**YOUR TASK:**
From the line that contains "Viewport: 1958px width, 1241px" through the line that contains "The height and width of the screenshot is (572, 1127).", output every line of the listing below exactly and leave out all the rest.

-*-

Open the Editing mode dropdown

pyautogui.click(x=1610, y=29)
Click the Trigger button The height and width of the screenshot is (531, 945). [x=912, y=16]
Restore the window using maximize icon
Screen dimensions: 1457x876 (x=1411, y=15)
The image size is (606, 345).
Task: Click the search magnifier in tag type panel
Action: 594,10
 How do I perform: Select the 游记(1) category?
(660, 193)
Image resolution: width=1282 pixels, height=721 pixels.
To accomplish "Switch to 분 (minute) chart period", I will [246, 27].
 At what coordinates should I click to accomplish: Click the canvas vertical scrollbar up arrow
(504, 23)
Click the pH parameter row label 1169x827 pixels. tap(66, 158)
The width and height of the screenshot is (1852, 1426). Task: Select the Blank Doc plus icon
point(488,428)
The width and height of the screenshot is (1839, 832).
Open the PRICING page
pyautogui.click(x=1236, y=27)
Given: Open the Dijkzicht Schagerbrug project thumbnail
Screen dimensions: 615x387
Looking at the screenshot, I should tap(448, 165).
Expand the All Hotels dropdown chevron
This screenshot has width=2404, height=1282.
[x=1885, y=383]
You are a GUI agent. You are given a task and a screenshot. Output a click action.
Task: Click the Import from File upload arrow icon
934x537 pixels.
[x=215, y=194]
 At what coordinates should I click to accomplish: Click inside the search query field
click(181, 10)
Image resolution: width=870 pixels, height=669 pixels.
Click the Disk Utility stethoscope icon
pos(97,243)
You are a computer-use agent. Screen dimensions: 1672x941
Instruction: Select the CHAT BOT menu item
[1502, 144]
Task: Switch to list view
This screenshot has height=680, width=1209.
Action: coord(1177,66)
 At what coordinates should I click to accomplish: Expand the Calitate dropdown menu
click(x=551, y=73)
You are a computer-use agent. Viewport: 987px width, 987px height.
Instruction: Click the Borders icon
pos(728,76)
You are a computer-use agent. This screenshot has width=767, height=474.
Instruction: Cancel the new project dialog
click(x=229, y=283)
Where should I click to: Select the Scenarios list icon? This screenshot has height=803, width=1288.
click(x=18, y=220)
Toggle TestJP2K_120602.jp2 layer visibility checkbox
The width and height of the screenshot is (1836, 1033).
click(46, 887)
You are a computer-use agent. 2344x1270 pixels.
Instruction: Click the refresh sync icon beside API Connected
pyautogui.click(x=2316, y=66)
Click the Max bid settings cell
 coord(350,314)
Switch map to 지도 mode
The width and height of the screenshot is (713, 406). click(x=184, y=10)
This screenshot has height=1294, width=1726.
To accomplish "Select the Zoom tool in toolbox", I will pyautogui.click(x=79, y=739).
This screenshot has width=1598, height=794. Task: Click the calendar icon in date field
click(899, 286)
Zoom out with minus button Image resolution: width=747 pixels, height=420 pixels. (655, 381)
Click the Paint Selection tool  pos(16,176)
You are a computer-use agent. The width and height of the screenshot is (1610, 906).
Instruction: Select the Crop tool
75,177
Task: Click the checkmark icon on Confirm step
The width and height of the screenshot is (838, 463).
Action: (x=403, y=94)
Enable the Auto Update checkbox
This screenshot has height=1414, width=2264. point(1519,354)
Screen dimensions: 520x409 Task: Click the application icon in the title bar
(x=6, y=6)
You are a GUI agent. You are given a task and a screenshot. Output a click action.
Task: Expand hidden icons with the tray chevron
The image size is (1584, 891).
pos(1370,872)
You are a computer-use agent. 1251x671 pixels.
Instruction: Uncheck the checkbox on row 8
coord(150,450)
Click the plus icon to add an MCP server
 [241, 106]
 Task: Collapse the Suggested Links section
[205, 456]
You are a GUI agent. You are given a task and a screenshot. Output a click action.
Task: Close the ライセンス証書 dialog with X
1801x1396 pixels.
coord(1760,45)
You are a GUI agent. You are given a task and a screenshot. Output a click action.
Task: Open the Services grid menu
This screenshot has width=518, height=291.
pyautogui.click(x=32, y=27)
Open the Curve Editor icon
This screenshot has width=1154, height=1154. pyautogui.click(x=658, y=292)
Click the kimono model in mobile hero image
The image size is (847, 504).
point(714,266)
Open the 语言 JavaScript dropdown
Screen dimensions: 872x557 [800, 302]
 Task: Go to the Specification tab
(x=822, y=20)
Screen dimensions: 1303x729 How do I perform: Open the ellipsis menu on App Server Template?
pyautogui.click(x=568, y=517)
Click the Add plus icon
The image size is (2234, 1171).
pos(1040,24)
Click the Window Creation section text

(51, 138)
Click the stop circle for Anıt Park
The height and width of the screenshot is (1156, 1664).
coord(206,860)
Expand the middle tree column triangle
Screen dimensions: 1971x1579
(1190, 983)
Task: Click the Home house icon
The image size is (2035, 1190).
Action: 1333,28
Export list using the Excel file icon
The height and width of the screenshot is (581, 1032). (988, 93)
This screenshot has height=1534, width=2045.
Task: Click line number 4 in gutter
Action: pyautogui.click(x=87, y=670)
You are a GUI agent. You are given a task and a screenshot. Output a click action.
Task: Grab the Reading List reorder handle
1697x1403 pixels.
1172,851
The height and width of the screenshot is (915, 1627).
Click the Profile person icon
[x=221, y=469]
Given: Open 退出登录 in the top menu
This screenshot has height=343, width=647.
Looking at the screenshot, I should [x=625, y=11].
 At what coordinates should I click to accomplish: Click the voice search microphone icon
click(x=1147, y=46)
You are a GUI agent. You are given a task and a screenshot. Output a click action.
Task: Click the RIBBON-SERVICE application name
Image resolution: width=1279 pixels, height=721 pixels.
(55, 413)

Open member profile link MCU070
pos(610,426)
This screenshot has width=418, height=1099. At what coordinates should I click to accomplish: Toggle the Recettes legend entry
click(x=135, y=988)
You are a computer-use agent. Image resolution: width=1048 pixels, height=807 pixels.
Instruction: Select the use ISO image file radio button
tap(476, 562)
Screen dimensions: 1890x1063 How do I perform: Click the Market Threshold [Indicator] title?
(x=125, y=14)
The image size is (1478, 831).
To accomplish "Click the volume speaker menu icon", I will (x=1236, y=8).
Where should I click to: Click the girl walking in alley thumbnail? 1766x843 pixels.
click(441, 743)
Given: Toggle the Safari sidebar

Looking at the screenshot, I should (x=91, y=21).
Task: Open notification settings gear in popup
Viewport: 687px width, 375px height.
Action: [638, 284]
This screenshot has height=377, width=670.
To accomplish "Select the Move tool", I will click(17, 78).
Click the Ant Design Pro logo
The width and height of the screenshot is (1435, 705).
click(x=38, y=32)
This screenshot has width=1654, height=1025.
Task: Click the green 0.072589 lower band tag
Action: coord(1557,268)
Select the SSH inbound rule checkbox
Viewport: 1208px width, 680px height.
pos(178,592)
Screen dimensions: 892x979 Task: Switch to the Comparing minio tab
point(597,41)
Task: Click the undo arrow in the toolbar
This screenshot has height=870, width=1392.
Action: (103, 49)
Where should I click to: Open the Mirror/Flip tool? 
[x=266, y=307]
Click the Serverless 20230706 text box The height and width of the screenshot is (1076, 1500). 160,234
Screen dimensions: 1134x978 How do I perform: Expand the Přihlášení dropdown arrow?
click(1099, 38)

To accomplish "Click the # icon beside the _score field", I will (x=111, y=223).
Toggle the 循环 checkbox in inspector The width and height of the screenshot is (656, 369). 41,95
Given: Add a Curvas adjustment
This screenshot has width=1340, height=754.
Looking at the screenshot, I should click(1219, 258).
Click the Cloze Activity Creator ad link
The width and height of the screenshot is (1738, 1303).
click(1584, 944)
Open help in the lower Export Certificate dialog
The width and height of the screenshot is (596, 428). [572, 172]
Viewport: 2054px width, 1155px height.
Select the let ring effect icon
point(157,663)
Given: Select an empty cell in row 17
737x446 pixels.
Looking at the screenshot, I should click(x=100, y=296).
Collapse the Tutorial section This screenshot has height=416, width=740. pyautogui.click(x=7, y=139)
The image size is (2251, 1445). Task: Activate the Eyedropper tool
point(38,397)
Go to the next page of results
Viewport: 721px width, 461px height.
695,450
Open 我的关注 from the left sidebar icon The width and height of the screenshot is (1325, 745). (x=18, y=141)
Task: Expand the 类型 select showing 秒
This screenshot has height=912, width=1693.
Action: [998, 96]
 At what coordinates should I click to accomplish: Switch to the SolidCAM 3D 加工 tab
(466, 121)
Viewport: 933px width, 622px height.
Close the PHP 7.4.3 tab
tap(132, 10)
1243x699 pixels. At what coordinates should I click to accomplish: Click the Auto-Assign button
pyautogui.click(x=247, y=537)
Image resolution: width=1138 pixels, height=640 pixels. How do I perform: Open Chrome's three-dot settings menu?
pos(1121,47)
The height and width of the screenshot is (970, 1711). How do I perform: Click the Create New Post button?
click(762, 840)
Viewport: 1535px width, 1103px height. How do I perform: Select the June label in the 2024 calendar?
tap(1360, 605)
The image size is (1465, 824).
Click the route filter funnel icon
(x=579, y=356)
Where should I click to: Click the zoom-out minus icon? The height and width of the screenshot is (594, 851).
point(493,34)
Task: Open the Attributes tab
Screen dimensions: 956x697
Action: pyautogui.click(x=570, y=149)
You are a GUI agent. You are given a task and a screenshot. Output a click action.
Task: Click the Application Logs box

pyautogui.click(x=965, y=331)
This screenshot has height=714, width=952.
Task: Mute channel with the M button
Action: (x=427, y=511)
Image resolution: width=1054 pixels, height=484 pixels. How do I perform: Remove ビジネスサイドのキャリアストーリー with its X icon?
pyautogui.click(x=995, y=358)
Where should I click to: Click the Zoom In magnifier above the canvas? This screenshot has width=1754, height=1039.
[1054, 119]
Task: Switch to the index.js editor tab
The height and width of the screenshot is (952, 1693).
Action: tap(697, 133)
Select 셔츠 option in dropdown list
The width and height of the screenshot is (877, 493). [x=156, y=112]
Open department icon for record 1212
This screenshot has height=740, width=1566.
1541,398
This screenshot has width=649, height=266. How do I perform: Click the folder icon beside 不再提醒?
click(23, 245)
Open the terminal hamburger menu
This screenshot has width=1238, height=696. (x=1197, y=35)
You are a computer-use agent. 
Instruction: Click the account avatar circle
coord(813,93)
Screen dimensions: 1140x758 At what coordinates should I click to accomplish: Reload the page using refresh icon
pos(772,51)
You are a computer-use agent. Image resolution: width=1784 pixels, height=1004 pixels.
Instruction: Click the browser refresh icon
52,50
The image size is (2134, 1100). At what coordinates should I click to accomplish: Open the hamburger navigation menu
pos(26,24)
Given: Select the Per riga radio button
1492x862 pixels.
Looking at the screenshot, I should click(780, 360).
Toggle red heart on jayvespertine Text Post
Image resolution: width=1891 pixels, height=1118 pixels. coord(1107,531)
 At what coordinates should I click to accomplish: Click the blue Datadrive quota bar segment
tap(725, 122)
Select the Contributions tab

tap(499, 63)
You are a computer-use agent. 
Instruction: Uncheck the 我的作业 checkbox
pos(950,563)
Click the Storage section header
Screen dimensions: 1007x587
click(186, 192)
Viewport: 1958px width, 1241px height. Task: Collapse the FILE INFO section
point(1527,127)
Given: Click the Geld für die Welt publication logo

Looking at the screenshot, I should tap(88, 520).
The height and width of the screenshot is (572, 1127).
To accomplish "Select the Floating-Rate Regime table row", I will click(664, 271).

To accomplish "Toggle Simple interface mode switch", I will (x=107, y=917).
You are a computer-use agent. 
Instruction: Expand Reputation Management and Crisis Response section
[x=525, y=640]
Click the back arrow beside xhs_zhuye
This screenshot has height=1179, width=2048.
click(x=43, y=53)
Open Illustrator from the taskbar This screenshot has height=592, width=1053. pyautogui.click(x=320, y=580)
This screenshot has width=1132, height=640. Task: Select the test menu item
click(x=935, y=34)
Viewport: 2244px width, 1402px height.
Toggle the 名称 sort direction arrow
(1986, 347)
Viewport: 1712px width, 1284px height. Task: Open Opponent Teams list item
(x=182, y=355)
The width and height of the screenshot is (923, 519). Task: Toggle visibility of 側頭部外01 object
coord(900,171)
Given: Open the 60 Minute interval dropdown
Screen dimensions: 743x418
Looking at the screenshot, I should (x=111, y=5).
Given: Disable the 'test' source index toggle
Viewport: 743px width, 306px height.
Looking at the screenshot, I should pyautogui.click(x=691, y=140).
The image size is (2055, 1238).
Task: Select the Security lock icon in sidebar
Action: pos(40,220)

-*-

**YOUR RESPONSE:**
Viewport: 1958px width, 1241px height. Task: Collapse the FILE INFO section
point(1527,127)
Given: Click the Geld für die Welt publication logo

Looking at the screenshot, I should tap(88, 520).
The height and width of the screenshot is (572, 1127).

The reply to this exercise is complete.